--- RECORDED INFORMATION ---

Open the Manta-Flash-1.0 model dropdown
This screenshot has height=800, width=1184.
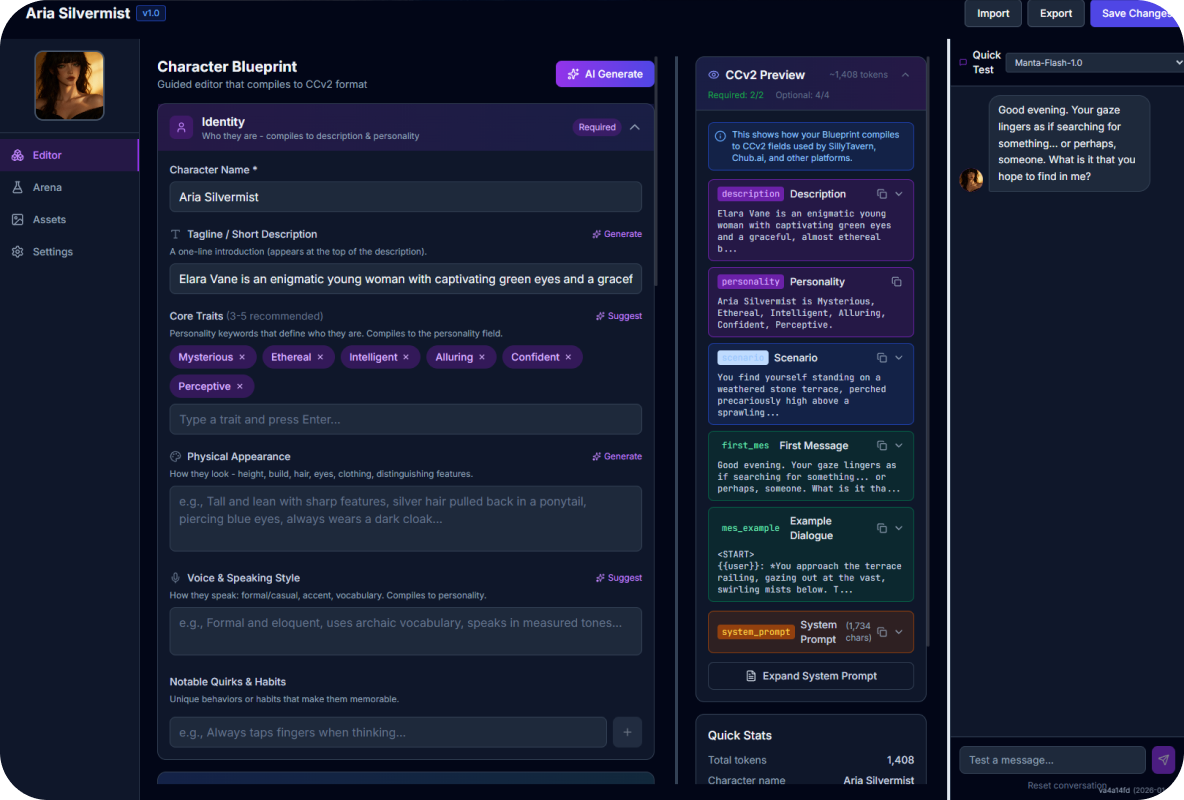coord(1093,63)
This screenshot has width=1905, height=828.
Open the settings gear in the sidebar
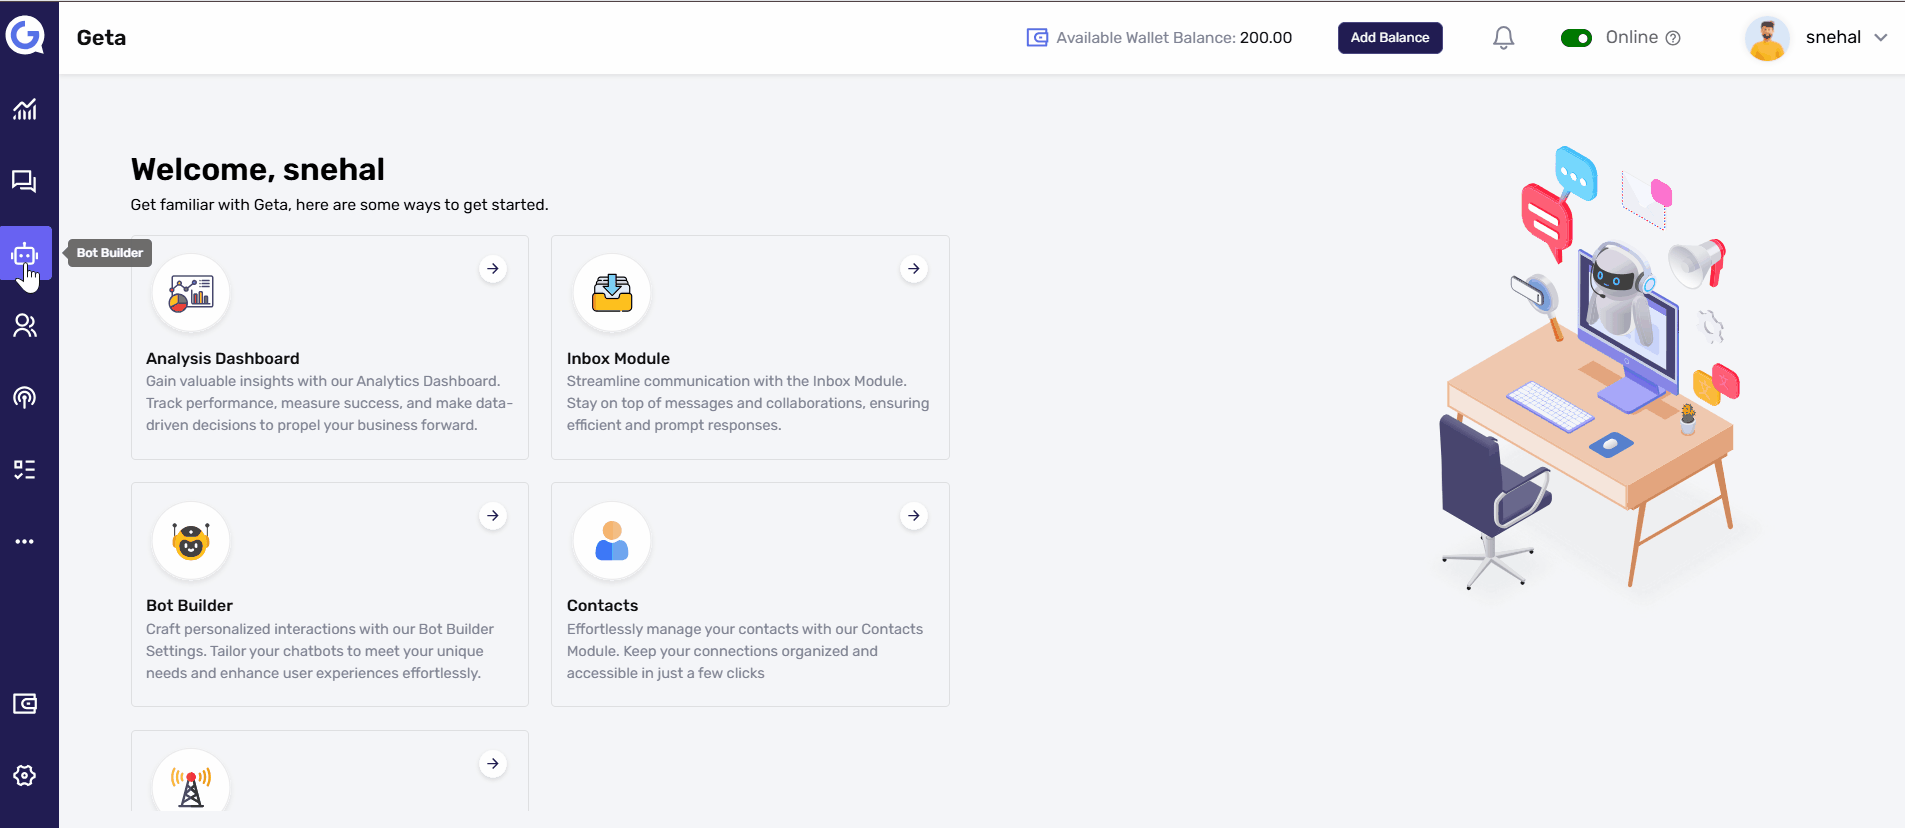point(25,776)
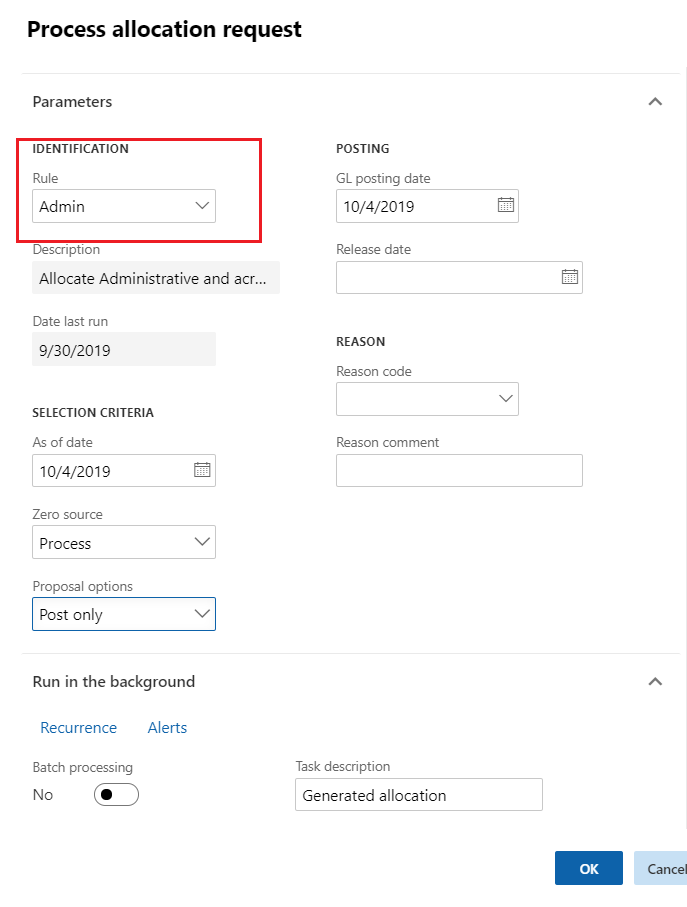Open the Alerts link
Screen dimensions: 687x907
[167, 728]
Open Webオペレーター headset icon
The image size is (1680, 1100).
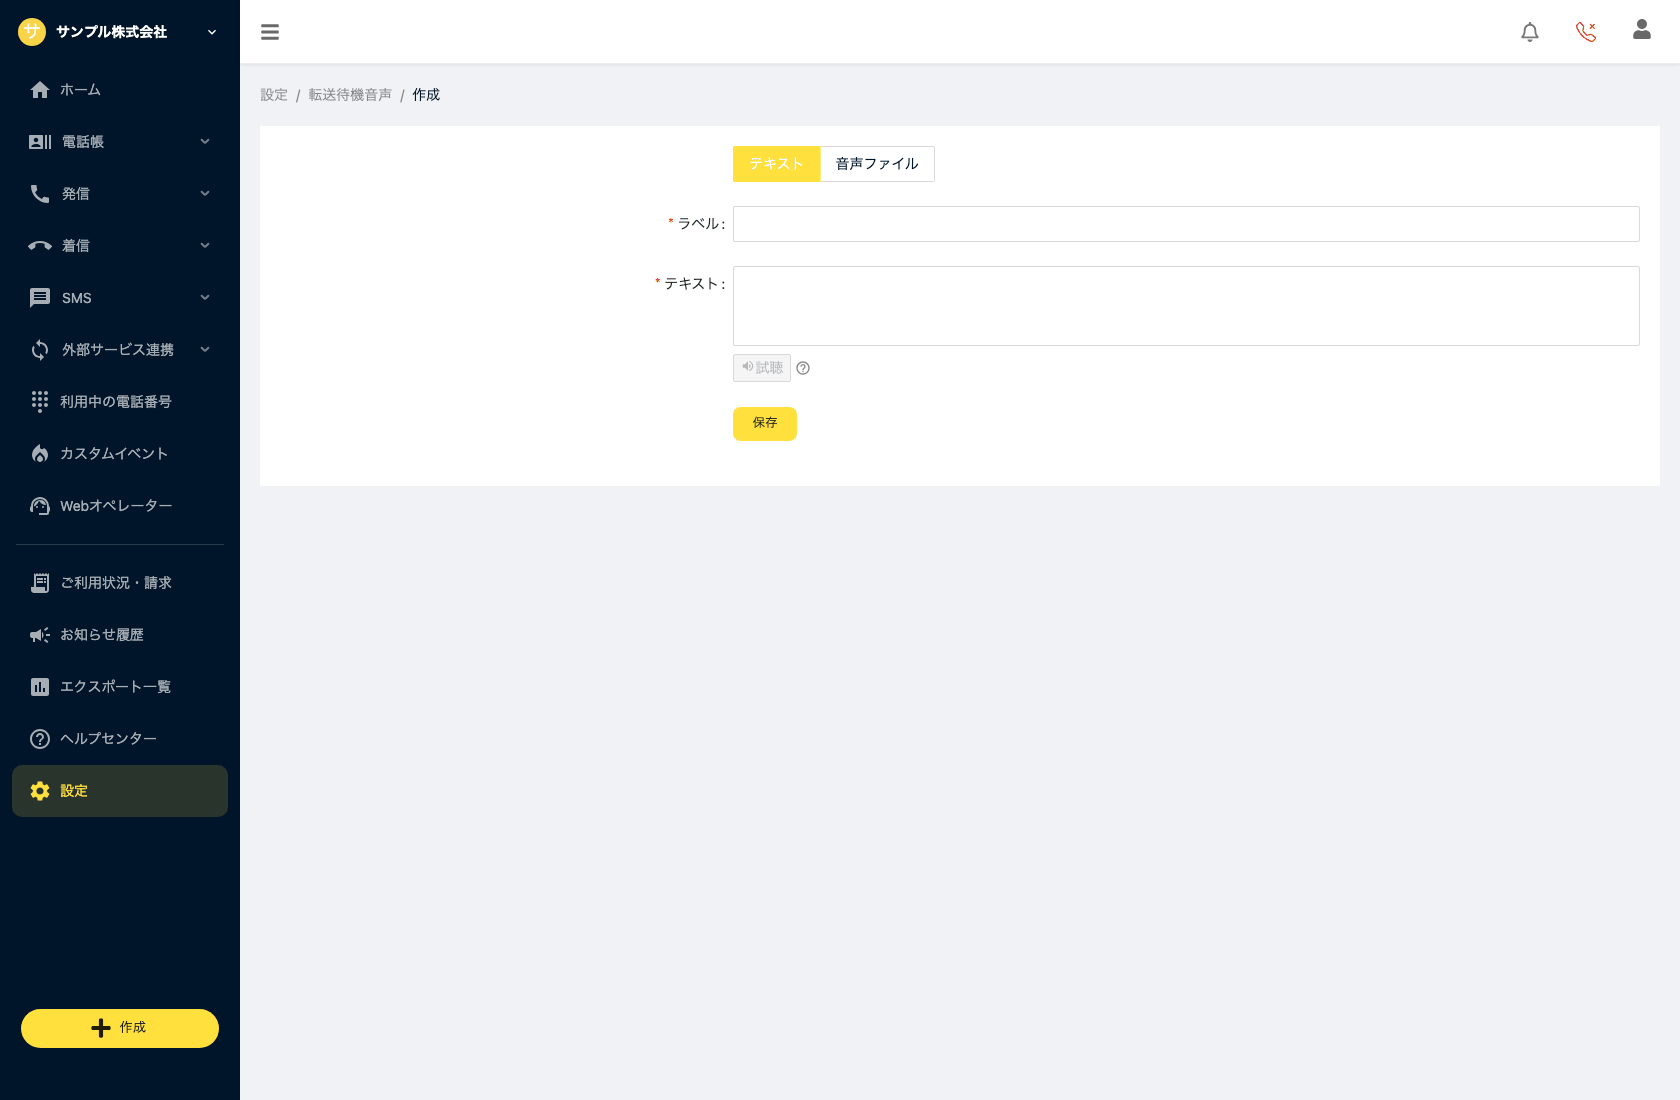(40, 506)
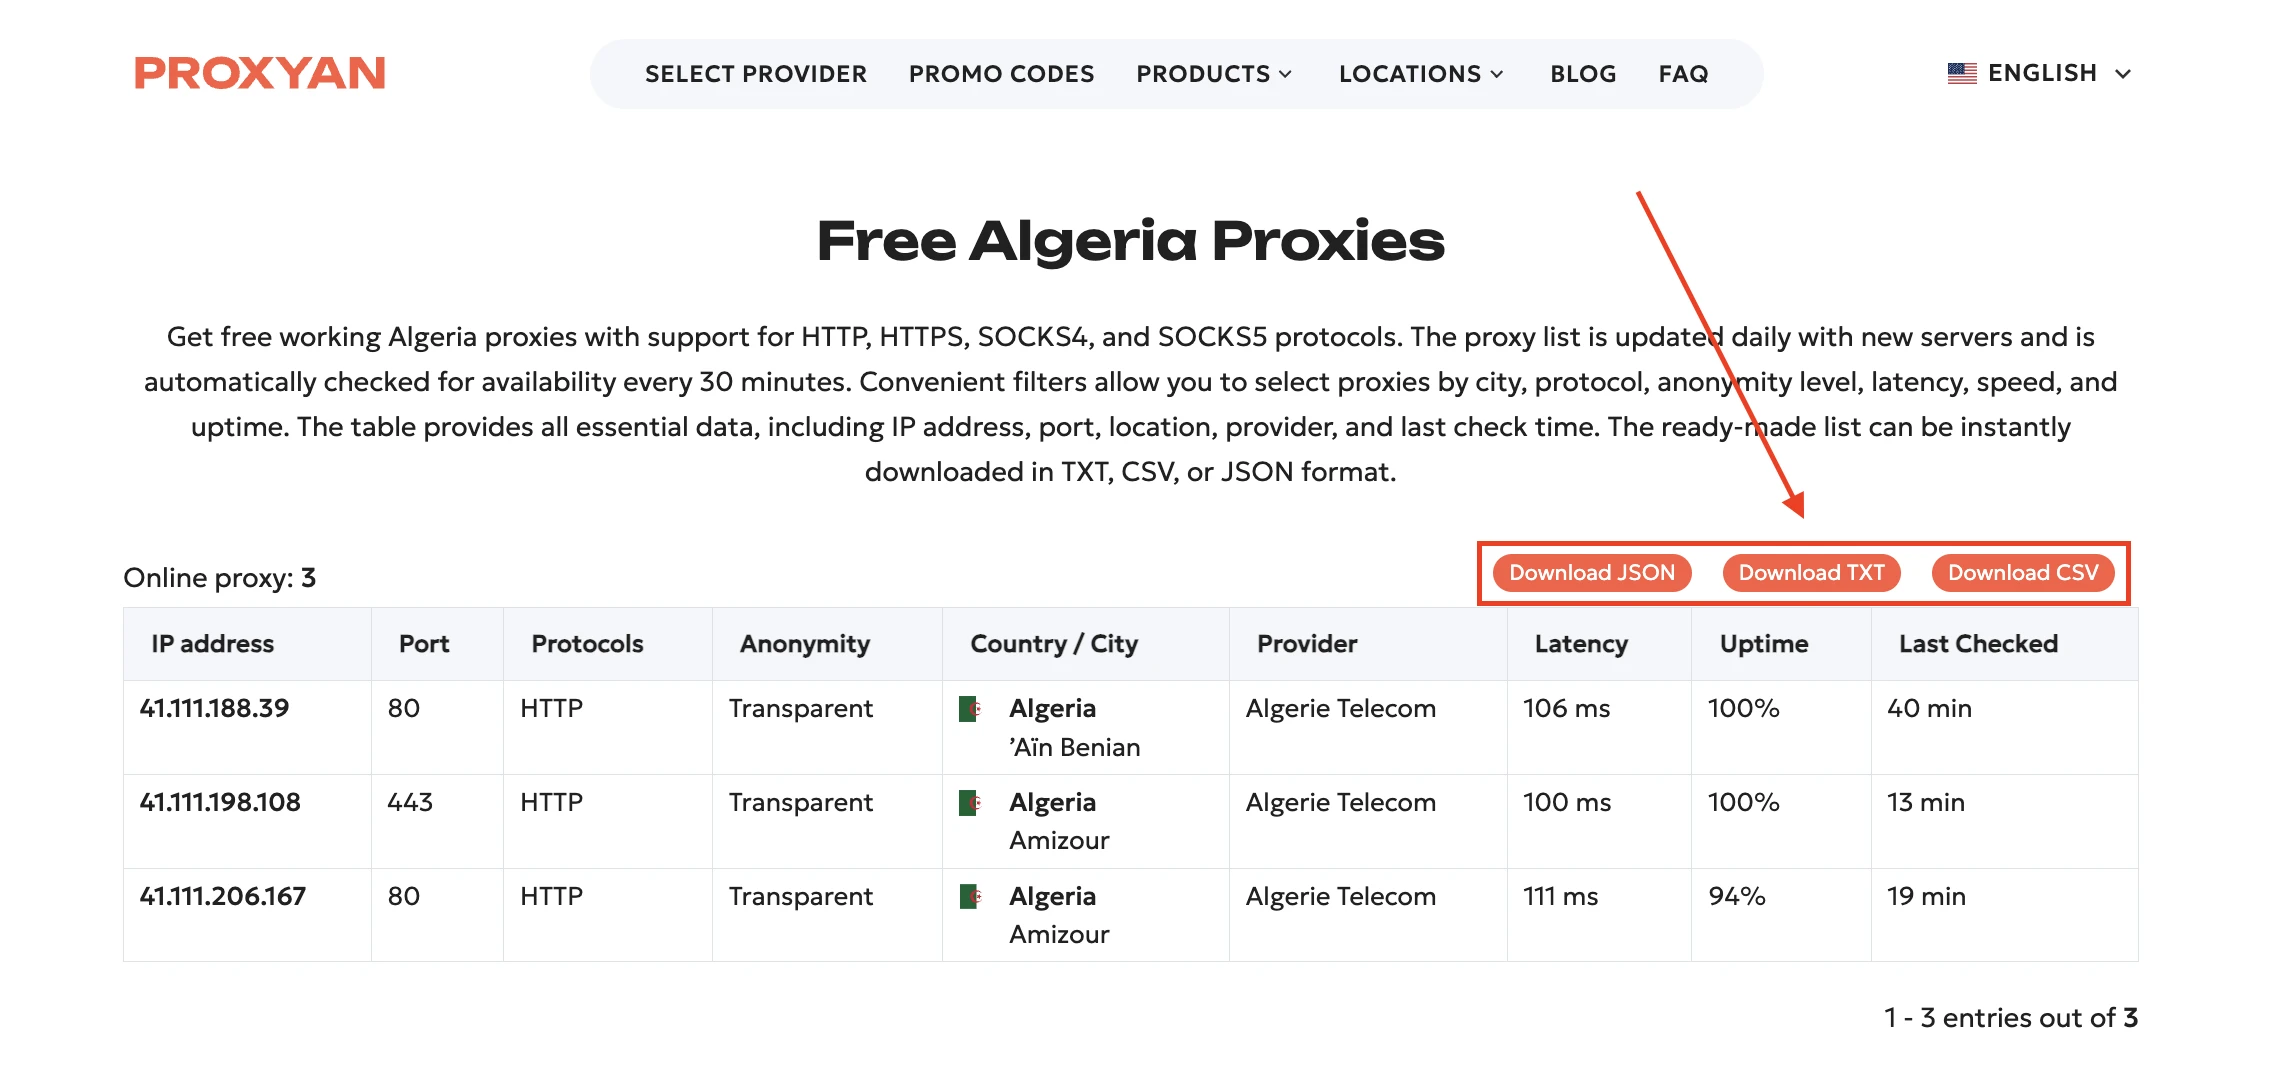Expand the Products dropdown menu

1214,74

---

Set down all the lines above exactly as they appear, with no pictures.

Open the Manta-Flash-1.0 model dropdown
This screenshot has height=800, width=1184.
coord(1093,63)
This screenshot has width=1905, height=828.
Open the settings gear in the sidebar
point(25,776)
Open the Alerts link
Screen dimensions: 687x907
[167, 728]
Open Webオペレーター headset icon
The image size is (1680, 1100).
(40, 506)
Expand the Products dropdown menu

1214,74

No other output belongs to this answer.